Honor 10
- Brand: Honor
- Type: smartphone
- First released: April 19, 2018; 8 years ago
- Predecessor: Honor 9
- Successor: Honor 10 Honor 20
- Compatible networks: TD-LTE; FDD-LTE; TD-SCDMA; WCDMA; CDMA2000; CDMA 1X; GSM; (Each model and version supports different networks, and some models support dual SIM cards)
- Form factor: phablet
- Dimensions: 149.6 mm (5.89 in) H height 71.2 mm (2.80 in) W width 7.7 mm (0.30 in) D deep
- Weight: 153 g (5.4 oz)
- Operating system: Emotion UI 8.1 based on Android 8.1 Oreo
- System-on-chip: Kirin970
- CPU: 4xCortex A73 2.36GHz + 4xCortex A53 1.8GHz + Micro Core i6
- GPU: Mali G72 MP12
- Memory: 4GB/6GB RAM The above are all LPDDR4 specifications
- Storage: 64GB/128GB (both UFS 2.1)
- Removable storage: microSD, not expandable GB
- Battery: 3400 mAh lithium polymer battery
- Rear camera: 16 million pixels (color) + 24 million pixels (black and white), F/1.8 aperture, supports autofocus
- Front camera: 24 million pixels, F/2.0 aperture, supports fixed focal length
- Display: 5.8 inches negative LCD, 2240x1080 pixels
- Sound: 3.5mm headphone jack
- Connectivity: Wi-Fi(802.11 a/b/g/n/ac), Bluetooth 4.2, GPS/GLONASS/Beidou/Galileo Navigation
- Model: COL-AL00 (China version)
- Codename: COL-L29 COL-AL00 COL-AL10 (Premium edition) COL-TL00 COL-TL10

= Honor 10 =

Smartphone model manufactured by Huawei

The Honor 10 is a smartphone made by Huawei under their Honor sub-brand.

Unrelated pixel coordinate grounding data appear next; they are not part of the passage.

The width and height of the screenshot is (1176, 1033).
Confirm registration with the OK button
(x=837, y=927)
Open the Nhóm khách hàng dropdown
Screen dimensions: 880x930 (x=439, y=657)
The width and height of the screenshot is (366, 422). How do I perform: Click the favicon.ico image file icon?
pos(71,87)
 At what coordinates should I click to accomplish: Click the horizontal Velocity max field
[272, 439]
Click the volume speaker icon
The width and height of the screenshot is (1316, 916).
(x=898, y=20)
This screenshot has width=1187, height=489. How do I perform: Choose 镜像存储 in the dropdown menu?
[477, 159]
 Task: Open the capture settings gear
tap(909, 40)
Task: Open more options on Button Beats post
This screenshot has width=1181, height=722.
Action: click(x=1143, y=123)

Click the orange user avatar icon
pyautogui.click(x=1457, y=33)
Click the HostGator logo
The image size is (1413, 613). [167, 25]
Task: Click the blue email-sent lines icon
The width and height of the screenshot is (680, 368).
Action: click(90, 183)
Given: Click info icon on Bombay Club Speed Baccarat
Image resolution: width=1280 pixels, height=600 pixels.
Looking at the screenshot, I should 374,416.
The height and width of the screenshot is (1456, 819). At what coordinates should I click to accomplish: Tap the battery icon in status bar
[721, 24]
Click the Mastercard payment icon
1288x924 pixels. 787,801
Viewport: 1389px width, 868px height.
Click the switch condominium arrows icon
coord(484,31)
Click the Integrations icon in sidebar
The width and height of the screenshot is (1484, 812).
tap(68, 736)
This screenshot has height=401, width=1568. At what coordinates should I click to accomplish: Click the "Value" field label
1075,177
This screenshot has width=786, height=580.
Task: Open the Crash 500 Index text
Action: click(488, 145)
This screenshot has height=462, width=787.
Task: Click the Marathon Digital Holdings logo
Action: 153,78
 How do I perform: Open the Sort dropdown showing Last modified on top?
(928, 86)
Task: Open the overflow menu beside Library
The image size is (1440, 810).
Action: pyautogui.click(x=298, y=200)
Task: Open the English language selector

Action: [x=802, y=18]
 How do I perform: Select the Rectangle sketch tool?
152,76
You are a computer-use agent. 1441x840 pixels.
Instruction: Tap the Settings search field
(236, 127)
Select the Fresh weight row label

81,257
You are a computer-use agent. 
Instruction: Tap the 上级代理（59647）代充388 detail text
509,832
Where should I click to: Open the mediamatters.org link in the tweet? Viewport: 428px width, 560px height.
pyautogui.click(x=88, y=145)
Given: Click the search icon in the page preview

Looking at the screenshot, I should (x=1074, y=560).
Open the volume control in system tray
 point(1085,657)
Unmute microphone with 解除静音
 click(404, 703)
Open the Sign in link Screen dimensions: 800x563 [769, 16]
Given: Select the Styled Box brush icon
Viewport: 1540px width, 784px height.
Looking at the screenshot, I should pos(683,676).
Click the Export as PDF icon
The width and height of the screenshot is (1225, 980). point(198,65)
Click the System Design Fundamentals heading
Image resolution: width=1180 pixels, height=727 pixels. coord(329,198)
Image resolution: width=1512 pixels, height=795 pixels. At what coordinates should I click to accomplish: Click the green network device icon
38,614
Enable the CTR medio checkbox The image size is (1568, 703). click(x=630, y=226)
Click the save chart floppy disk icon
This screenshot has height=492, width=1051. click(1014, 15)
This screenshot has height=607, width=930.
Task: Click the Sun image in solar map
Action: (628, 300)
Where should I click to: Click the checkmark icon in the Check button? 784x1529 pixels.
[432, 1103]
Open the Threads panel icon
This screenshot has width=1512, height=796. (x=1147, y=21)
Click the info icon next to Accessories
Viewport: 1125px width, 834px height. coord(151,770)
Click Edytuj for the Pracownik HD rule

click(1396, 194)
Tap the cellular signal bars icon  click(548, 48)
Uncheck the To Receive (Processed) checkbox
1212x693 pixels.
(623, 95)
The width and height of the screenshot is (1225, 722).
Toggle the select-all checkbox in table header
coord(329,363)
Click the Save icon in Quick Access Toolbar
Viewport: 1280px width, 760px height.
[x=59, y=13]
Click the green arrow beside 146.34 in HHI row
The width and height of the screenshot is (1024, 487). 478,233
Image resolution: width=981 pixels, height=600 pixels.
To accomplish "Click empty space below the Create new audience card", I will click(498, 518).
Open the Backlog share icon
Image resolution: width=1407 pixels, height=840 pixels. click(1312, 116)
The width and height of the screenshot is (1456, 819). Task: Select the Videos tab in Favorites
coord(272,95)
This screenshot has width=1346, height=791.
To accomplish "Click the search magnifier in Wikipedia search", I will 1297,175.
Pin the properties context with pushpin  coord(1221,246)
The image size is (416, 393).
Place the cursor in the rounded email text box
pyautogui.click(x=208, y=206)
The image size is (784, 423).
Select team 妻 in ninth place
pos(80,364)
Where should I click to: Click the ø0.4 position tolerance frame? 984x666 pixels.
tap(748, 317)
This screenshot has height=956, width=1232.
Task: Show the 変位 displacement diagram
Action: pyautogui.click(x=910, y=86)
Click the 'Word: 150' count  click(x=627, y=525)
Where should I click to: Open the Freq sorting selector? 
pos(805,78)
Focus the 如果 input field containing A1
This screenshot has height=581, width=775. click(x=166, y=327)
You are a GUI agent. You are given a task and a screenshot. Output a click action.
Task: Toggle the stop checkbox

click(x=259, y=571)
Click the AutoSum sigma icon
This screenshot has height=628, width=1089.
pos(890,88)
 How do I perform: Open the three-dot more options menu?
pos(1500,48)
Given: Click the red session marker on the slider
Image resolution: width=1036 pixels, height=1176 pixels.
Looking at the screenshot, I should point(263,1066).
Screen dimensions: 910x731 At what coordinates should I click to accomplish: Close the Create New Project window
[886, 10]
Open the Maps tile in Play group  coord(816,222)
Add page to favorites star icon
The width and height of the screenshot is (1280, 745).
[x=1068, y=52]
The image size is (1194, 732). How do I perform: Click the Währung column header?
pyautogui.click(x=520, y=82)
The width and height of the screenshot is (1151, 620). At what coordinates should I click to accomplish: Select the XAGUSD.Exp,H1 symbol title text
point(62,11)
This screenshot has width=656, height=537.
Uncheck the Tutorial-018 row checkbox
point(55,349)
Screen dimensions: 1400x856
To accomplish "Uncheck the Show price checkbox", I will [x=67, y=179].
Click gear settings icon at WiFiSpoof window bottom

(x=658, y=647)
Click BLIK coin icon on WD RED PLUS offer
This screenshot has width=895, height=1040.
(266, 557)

The phone was released in April 2018, outside China in May 2018, and succeeded by the Honor 20 in June 2019. It uses the Kirin 970 SoC and is equipped with a 5.84" 2280x1080 LCD.

It was available in a version with 4 GB memory and 64 GB of storage capacity, and a 'Premium edition' offering 6 GB of memory and double the amount of storage. In July, Honor launched the Honor 10 GT, further upgrading the model to 8 GB of memory and offering improved GPU performance and camera software. In June 2021, Huawei announced that the Honor 10 line would be eligible for installing HarmonyOS.

It was noted for being one of the first phones on the market featuring an ultrasonic fingerprint reader, as opposed to the conventional capacitive type.

== Reception ==
The phone was praised for being good value for money, offering a good build and screen quality, decent performance and camera quality, but reviewers criticized the phone for lacking wireless charging and water resistance.